- Task prompt
Every line of the records below that holds the word "Transform" should be copied out.

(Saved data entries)
|---|
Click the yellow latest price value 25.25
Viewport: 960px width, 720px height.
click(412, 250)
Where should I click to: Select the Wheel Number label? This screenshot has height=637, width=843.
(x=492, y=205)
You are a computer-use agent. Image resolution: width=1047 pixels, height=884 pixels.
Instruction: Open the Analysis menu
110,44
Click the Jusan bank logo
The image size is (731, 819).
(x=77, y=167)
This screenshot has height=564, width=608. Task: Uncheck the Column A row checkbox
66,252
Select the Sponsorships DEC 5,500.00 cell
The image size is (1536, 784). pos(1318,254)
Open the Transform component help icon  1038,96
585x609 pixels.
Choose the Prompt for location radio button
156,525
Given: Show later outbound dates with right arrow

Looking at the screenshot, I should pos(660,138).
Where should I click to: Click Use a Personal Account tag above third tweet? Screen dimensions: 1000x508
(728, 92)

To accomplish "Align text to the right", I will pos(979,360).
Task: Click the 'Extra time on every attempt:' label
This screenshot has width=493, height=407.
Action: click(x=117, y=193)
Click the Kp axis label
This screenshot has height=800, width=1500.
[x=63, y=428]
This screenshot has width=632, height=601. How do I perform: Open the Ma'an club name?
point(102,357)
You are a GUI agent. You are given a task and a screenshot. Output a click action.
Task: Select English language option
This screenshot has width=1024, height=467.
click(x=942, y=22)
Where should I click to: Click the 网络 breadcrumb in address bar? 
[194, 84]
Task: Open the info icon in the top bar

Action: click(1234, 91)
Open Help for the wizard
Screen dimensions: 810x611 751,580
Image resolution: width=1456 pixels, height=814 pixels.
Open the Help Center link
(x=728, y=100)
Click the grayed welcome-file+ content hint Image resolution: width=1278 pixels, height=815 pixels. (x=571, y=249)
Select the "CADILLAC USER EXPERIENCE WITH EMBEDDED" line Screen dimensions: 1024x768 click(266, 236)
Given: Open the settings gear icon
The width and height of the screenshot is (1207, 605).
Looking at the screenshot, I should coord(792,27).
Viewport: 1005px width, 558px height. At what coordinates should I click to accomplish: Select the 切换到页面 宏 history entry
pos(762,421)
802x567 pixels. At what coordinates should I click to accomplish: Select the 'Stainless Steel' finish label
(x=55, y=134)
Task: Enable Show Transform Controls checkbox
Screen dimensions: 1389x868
|---|
- Completed exercise
Open the Transform component help icon  1038,96
Task: Enable Show Transform Controls checkbox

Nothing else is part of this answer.